Gestion des risques

Deux guides éclairent les médecins amenés à devoir prioriser l'accès en réanimation

Face à des lits de réanimation saturés par une surcharge de patients Covid-19, le corps médical risque de se retrouver devant des "choix difficiles" de "priorisations en urgence" de l'accès aux soins. Deux guides leur proposent un soutien conceptuel.Les 16 et 17 mars, deux petits guides décisionnels visant à éclairer les médecins sur les éventuels choix à opérer en cas de saturation des lits de réanimation pour les patients souffrant du coronavirus — et dont Hospimedia a obtenu copie — ont été diffusés, l'un à l'attention de la Direction générale de la santé (DGS), l'autre des ARS. Le premier (à télécharger ci-dessous) est relayé par la Société française d'anesthésie réanimation (Sfar) et s'intitule Enjeux éthiques de l'accès aux soins de réanimation et autres soins critiques en contexte de pandémie Covid-19. "Dans un contexte d'exception et d'incertitude [...], où les ressources humaines, thérapeutiques et matérielles pourraient être ou devenir limitées, il est possible que les praticiens sursollicités dans la durée soient amenés à faire des choix difficiles et des priorisations dans l'urgence concernant l'accès à la réanimation, les limitations de traitements et l'accompagnement de fin de vie", soulignent en préambule ses auteurs.
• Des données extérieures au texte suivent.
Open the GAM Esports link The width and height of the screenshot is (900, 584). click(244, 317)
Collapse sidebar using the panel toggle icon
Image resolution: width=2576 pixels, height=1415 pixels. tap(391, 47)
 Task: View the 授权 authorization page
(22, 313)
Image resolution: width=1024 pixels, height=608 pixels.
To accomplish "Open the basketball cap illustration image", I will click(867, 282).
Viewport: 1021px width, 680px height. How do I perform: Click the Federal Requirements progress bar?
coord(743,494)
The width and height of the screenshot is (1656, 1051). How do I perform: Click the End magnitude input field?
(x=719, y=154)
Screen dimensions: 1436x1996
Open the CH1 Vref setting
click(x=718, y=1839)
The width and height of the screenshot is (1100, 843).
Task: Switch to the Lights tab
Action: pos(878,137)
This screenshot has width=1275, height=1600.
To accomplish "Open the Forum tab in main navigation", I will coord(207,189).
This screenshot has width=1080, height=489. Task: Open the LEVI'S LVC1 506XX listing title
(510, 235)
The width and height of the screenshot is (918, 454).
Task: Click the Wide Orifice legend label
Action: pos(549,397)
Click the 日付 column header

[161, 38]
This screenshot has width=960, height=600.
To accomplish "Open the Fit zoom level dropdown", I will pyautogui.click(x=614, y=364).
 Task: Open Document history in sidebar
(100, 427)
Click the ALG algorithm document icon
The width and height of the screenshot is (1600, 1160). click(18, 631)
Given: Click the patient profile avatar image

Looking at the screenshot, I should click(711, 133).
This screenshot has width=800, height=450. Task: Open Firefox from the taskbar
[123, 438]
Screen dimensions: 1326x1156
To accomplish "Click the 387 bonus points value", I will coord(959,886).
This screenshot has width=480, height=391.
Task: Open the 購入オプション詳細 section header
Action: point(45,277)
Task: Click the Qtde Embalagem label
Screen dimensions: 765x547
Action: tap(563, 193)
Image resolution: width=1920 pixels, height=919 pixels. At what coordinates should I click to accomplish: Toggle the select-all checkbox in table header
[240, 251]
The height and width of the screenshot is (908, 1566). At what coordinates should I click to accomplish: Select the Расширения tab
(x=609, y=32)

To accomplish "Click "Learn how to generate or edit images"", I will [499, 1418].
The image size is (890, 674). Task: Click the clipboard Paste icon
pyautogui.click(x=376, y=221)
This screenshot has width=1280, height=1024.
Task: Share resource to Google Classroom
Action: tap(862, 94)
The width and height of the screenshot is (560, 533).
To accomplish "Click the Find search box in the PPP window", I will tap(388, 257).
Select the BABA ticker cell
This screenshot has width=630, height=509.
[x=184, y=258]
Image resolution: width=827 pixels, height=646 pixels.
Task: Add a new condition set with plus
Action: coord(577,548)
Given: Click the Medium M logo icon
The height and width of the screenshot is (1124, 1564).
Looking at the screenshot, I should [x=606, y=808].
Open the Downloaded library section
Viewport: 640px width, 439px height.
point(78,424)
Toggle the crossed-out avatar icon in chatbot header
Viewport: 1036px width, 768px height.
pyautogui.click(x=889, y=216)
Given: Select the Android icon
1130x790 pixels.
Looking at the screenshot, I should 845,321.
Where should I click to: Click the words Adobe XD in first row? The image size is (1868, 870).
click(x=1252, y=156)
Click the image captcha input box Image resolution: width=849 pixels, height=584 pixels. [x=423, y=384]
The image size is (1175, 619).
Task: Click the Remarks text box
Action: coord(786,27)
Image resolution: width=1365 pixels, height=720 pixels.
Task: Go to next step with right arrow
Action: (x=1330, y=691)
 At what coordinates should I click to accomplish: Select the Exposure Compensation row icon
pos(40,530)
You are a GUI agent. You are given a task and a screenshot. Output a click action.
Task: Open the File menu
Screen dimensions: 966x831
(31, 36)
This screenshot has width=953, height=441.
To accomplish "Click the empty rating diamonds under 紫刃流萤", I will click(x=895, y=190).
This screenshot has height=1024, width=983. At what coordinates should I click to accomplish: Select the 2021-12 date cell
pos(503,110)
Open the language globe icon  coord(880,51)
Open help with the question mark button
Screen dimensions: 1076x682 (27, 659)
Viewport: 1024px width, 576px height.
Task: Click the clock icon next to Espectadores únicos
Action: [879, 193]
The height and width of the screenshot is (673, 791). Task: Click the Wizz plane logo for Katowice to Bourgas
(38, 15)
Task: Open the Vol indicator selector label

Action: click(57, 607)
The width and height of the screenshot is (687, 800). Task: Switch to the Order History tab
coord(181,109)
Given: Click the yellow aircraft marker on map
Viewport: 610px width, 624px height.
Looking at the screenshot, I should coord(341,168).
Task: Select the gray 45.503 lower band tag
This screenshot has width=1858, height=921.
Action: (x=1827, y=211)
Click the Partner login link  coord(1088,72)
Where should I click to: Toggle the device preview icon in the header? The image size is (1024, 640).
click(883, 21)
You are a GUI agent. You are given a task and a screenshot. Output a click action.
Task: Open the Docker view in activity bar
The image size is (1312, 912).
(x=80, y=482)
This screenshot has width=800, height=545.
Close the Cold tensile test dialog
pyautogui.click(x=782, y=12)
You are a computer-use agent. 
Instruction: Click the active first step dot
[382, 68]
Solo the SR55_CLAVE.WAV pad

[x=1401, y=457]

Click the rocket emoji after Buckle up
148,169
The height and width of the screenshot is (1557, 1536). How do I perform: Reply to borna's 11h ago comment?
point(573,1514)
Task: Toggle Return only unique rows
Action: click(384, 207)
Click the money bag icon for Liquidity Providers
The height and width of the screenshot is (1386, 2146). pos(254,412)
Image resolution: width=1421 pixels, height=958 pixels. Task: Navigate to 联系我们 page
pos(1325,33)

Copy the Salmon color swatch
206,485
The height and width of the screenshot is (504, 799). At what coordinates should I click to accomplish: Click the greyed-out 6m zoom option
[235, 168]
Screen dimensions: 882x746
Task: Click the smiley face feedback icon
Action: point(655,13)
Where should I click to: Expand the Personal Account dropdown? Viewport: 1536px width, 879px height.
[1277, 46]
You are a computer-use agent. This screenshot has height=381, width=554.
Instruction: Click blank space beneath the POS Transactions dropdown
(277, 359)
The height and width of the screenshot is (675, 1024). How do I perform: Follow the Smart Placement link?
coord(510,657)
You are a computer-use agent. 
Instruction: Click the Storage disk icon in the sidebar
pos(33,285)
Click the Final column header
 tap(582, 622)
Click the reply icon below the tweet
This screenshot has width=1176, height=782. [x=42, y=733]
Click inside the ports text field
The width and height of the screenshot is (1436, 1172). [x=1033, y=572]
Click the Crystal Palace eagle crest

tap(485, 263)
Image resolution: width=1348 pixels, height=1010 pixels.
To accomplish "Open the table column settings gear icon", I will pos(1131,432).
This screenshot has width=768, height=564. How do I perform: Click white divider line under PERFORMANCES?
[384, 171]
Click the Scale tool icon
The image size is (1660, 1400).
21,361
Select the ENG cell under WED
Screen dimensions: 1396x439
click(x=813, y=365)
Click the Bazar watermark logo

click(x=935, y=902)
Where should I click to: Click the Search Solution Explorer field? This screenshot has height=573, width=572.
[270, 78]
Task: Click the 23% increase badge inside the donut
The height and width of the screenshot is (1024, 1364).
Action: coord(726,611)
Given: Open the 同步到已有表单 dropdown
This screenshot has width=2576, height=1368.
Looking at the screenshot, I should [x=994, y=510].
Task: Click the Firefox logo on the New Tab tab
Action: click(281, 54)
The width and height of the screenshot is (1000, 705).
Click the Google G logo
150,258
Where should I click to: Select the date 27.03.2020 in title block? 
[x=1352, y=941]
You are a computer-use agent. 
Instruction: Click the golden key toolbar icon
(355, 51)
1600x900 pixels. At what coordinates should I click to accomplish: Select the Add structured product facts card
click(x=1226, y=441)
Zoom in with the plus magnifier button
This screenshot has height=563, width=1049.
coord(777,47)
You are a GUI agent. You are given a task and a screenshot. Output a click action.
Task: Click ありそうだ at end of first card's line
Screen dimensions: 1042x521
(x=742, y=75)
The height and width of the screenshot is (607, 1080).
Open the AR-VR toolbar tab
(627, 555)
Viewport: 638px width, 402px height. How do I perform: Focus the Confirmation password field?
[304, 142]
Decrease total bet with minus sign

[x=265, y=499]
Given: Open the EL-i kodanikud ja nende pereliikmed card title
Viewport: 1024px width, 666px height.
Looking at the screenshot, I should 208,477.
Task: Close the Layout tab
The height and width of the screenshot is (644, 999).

Un ensemble d'éléments objectifs

Ce document propose un algorithme d'aide à la décision en soins critiques et rappelle les modalités du score de fragilité clinique, ainsi que les différents principes éthiques existant en réanimation : la justice distributive, la non-malfaisance, le respect de l'autonomie et de la dignité de tous les patients, la confidentialité des données médicales. Et plutôt que de réaliser un calcul de score combiné, il s'agit de rassembler tout un ensemble d'éléments objectifs "à partir d'une conjugaison équilibrée de facteurs en intégrant la capacité des lits disponibles et la dynamique de l’épidémie" : volonté ou refus du patient d'être pris en charge en soins critiques ; état préalable sous-jacent du patient (âge, comorbidités, état cognitif, fragilité, autonomie, état nutritionnel, environnement social mais en aucun cas l'utilité sociale...) ; avis de la cellule pluridisciplinaire et pluriprofessionnelle d'appui... En sachant que si une limitation des soins doit être envisagée, "des soins de fin de vie appropriés et empreints de compassion" demeurent "indispensables". "En cas de fin de vie à l'hôpital, la présence d'un proche du patient doit pouvoir être rendue possible, sous réserve du strict respect des mesures de protection." Il convient également de rendre possible le recours à des moyens de communication entre patients et proches.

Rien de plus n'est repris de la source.